> _What you have to do_:
Give back every entry exactly; drop the pictures.

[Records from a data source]

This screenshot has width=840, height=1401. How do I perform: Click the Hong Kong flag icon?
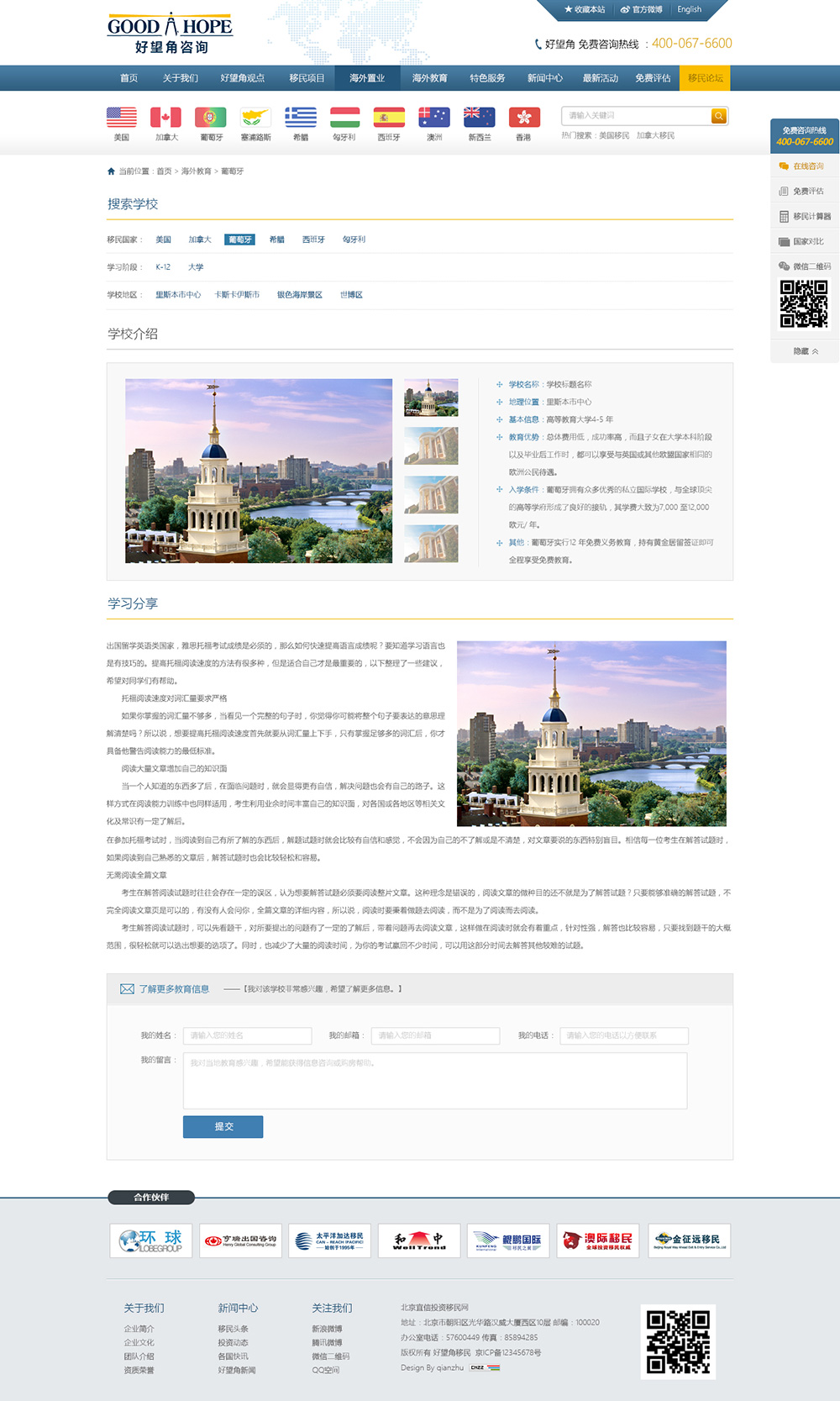click(x=523, y=118)
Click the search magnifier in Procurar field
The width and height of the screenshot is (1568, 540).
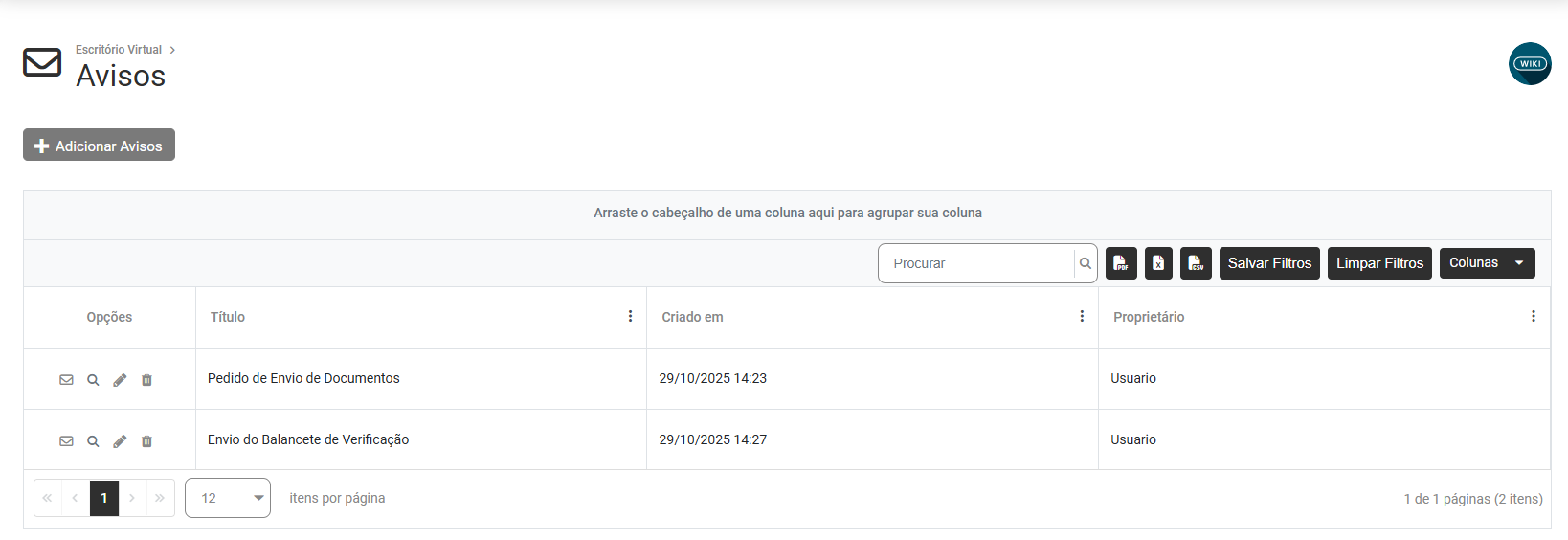(x=1086, y=263)
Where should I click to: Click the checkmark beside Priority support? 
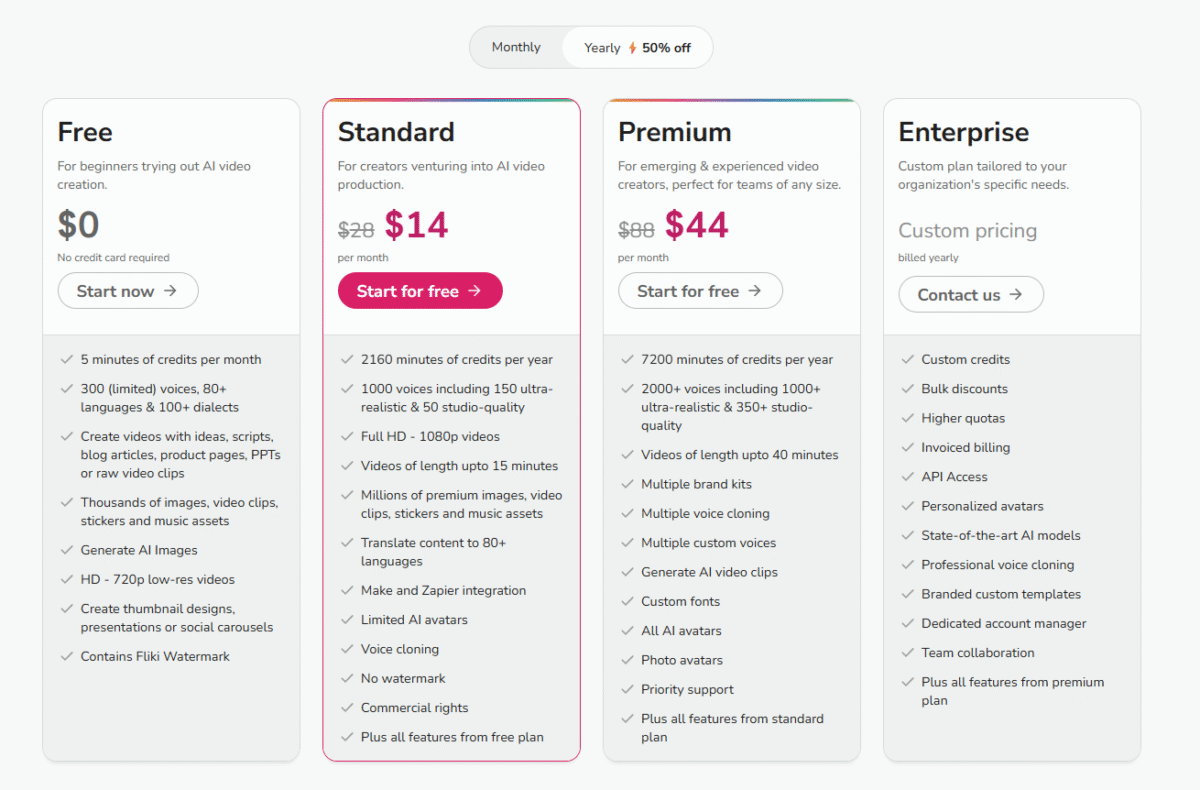point(626,689)
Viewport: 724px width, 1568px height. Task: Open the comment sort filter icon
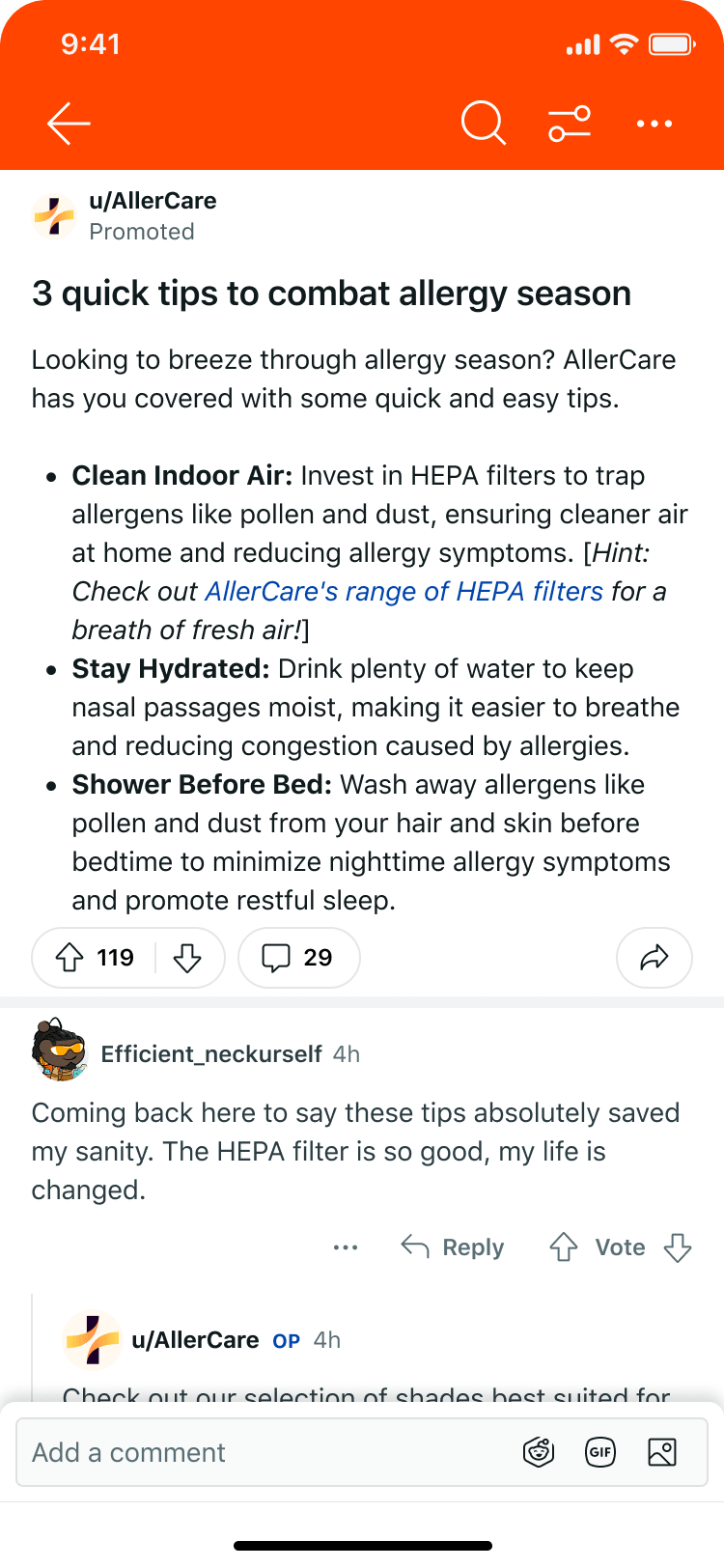[569, 124]
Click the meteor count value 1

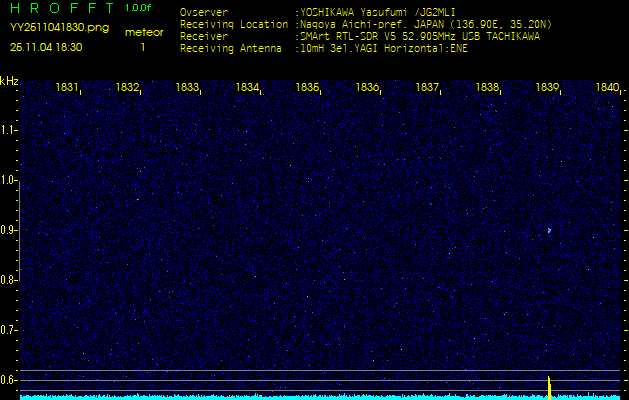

> _Problem solution_:
This screenshot has width=840, height=1401. How do I perform: Click the Hong Kong flag icon?
click(x=523, y=118)
Click the search magnifier in Procurar field
The width and height of the screenshot is (1568, 540).
(x=1086, y=263)
Where should I click to: Click the checkmark beside Priority support? 
point(626,689)
Viewport: 724px width, 1568px height. Task: Open the comment sort filter icon
[569, 124]
Click the meteor count value 1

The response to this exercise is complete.